Seul by foundimagination
Alright.

(Look, I managed not to just say "ok"!)

So as Jay was making his way back to Canada, we chatted at this airport and that.  It was cool to think of him making his way home, finally, after all this time, and still odd to try to wrap my brain around the fact that he was going to be here... like... now.

I think I got a little crazy asking him when when WHEN he would be in town.  He wasn't flying directly to Victoria, but needed to stop in Vancouver first to collect his things.  (He finished his last tenancy as he was leaving for his months away and hasn't yet started a new one, so he kept his car and things at a friend's.)  I wanted to know WHEN we would meet, and he wasn't exactly sure when, as he really felt he needed some time to get over the massive number of hours he would be spending flying and travelling and in and around airports over the day and a half it would take him to get here.
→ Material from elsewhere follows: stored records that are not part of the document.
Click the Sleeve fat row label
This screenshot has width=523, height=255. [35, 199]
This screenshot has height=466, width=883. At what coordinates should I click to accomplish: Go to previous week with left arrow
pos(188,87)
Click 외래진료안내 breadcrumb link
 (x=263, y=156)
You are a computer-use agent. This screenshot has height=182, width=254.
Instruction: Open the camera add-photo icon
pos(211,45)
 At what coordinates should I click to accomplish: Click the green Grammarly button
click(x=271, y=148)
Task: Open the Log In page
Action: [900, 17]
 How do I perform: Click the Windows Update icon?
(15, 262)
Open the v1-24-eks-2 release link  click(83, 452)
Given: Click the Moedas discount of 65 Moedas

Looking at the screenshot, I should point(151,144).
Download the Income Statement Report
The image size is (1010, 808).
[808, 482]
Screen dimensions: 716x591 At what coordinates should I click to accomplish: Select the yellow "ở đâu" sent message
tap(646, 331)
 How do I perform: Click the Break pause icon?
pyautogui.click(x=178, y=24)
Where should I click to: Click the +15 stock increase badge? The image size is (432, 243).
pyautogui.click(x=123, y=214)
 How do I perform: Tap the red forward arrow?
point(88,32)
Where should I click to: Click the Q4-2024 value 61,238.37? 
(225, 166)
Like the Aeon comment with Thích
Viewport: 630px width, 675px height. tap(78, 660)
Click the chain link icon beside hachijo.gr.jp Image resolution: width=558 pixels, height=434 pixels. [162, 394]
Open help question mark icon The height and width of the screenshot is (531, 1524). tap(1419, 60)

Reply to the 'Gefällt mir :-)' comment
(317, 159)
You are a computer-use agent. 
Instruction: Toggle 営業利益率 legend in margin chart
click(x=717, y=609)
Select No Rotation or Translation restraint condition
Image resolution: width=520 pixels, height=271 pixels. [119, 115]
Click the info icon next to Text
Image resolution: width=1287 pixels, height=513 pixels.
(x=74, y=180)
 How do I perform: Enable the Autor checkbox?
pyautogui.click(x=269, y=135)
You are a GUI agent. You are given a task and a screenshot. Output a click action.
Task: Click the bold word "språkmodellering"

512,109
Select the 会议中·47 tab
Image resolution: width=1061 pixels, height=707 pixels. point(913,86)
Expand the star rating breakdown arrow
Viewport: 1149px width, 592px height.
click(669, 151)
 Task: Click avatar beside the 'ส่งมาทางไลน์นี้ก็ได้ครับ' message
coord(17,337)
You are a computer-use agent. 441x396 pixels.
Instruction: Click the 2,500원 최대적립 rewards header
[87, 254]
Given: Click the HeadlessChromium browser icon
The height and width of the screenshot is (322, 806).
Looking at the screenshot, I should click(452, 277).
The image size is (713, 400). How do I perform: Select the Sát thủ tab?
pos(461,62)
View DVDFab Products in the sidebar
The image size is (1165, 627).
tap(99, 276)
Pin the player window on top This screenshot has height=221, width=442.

And you guys?  I try to be understanding, I SO do.  But I was so nervous to meet him, kept telling myself that no, there wasn't a rush, but yes there was a rush.  Because if things weren't going to work, I kind of wanted to know sooner rather than later.  And, well, if things were going to work, I kind of wanted to figure out if we enjoyed snuggling on my couch sooner rather than later. 

I really wanted him to just come to Victoria already.  He said he'd make that call once he arrived in Vancouver and so I let it go and sat there, trying to keep myself occupied until he arrived.

But when he did, I felt even crazier.

I mean, when he was still in the air it didn't matter.  But as soon as I knew he was on home turf?  Close enough that we could actually, physically meet if we wanted to?  I WANTED IT TO HAPPEN!  LIKE RIGHT NOW!

But, again, I wanted him to have space and time to, you know, sleep, rest, and not feel that horrible way you do after long flights.